A título de quase piada, mas com fundamento científico, vejam que nesta semana tivemos acesso a publicação técnica em revista em inglês, portanto internacionalmente relevante, dando conta de que os tubarões brasileiros apresentam elevado teor de cocaína nos músculos e no fígado. A droga está na água, os animais pequenos ingerem, os maiores comem os menores e o tubarão, no topo da cadeia, concentra a droga. Que mal ela faz para os tubarões, ou para quem come filé de cação? Isso os cientistas não pesquisaram. Mas todos sabemos, tem a ver com o cérebro, e tem a ver com outros tubarões de colarinho branco. Tem a ver com aeroportos privados, helicópteros de cocaína, tem a ver com lideranças do golpe contra Dilma Rousseff, parece ter a ver com lideranças do agronegócio e inclusive com viagens internacionais de comitiva do ex-presidente Bolsonaro. Tem a ver com os golpistas.

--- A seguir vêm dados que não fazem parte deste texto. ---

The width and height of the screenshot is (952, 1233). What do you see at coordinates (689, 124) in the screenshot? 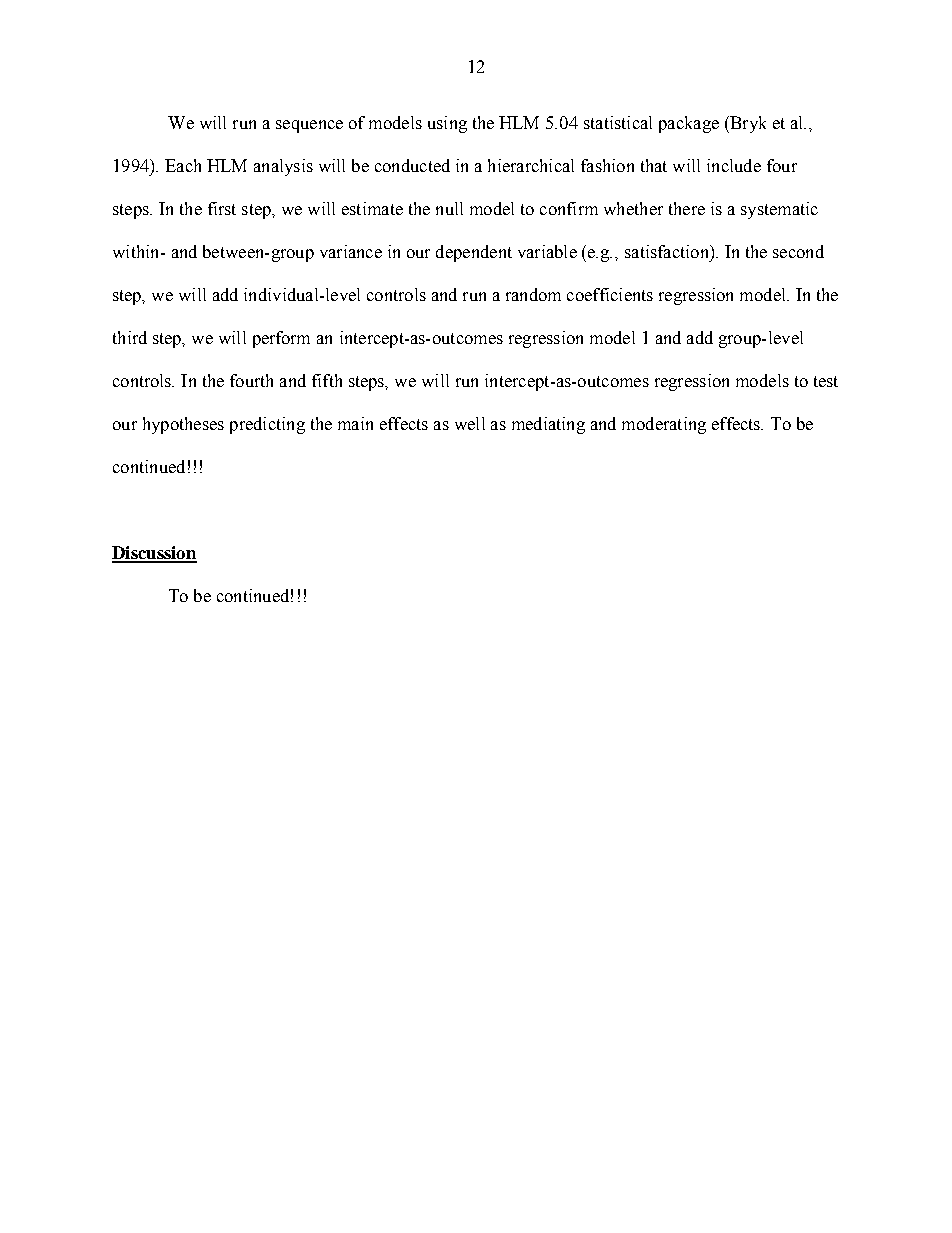
I see `package` at bounding box center [689, 124].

Por isso, e dado que estamos perto de eleições importantes, esta coluna volta a chamar atenção para o papel de cada um de nós em esforço coletivo, indispensável a todos, para que vereadores e prefeitos eleitos em outubro não tenham relação de dependência e parceria com aqueles grupos que dificultam investimentos voltados à produção de alimentos limpos, que destroem serviços ecossistêmicos naturais, que bloqueiam avanços na arrecadação pública, que estimulam o envenenamento de todos e, agora sabemos, são responsáveis pelo vício de tubarões de todo o tipo.
Uma música, em inglês, língua dos que se pensam donos do nosso destino: Cocaine, de Eric Clapton.
* Este é um artigo de opinião e não necessariamente expressa a linha editorial do Brasil de Fato.